Fence Street 1 was the only house on the right side of Fence Street in Nigel Creek. It wasn't just the only house on the right side, but the only house on the entire Fence Street. There was a fairly long way to the closest house, if you were to walk between them. It was unusually small and felt out of place with it's now bright red colour contrasting the dark, green forest. It was not a special place. It just happened to be where our main protagonist lives.
The property, like previously stated, wasn't awfully big and the house was nothing to talk about. After the house the road thinned out in a narrow path, leading into Nigel Woods, which laid just a couple of meters away Fence Street 1. It actually made sense, considering that the house was built by a lumberjack.

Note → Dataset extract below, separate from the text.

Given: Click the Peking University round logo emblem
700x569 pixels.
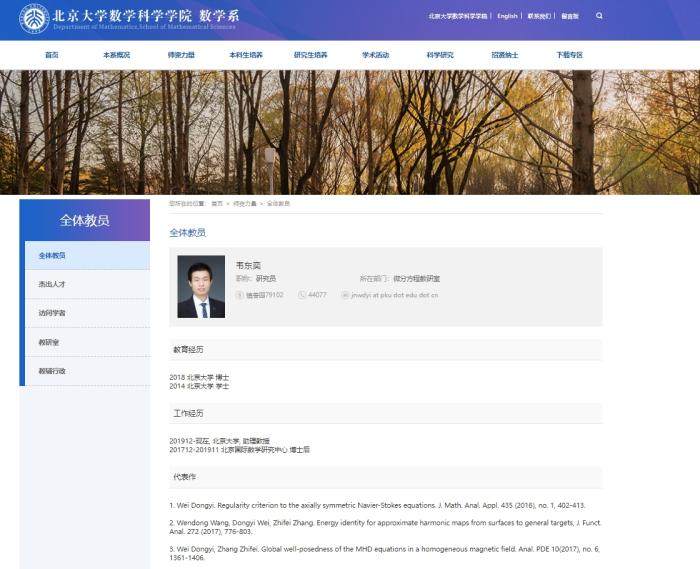Looking at the screenshot, I should 34,18.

Sometime during the late 1800:s, the french, workaholic lumberjack Jean Benoît and his family came to the so called "Land Of Opportunity". He went to Ohio in search for a home, and after some drifting, he found himself in a nice and peaceful village where he could work to his heart's content. Aside from being an ambitious lumberjack, he was also a very skilled carpenter and had no problem to fix a decent house for himself and his family in no time.
Life came and went for Jean, no matter how peaceful his life was or how hard he worked. The day after his funeral was it announced that his house had been bequeathed to his youngest son Ronald, who only had good and happy memories bound to it.
Ronald took good care of his old home and spended most of the spare time he had to maintain the house like it was when he grew up in it. He, just like his father, had a burning ambition for work. After a couple of years, working as one of the best personal manager at Nigel Furnitures, he was received an offer to work as a bank CEO in Indiana. After much thought he had to let go off his heritage and sold it to the town's librarian, Joseph Martinez.
The librarian had just been at Fence Street 1 half a dozen of times and didn't even live there. He usually slept in of the chairs at the library after reading a good book, or on the street after spending the night at the local pub. The only use he had of the house was to store his personal belongings and have something to blame his lack of time with excuses like "Sorry, I have to put up some new wallpapers tonight" or "Too bad, I am planning on buying some new furniture". Even when he passed away, he hadn't even bothered to bequeath the property. The house was left untouched and slowly rotted away in it's loneliness.
One day, a young man named Barney Kruger, opened the doors of the old house, which had been locked for over 7 decades. And he, just so happened, to be the main protagonist of this story.
This story took place an unknown time after that. The young man Barney, is currently slacking off in his bed, fully dressed and are on his way to his work. That is, of course, if he could manage to get up and going. Barney had been up all night, reading a book he just had bought and in no time he'd lost track of time. He fell asleep somewhere around 04:00 and had just been woken up by the sun burning his face. He stared up in the ceilings radiant, white colour, which just made it look plain. Barney hadn't been so thoughtful with which paint he had chosen and really regretted it now. It was so plain and boring. It just reminded him of washing powder. Just as white and just as plain. They maybe came from the same place as all plain and boring stuff came from: the laundry.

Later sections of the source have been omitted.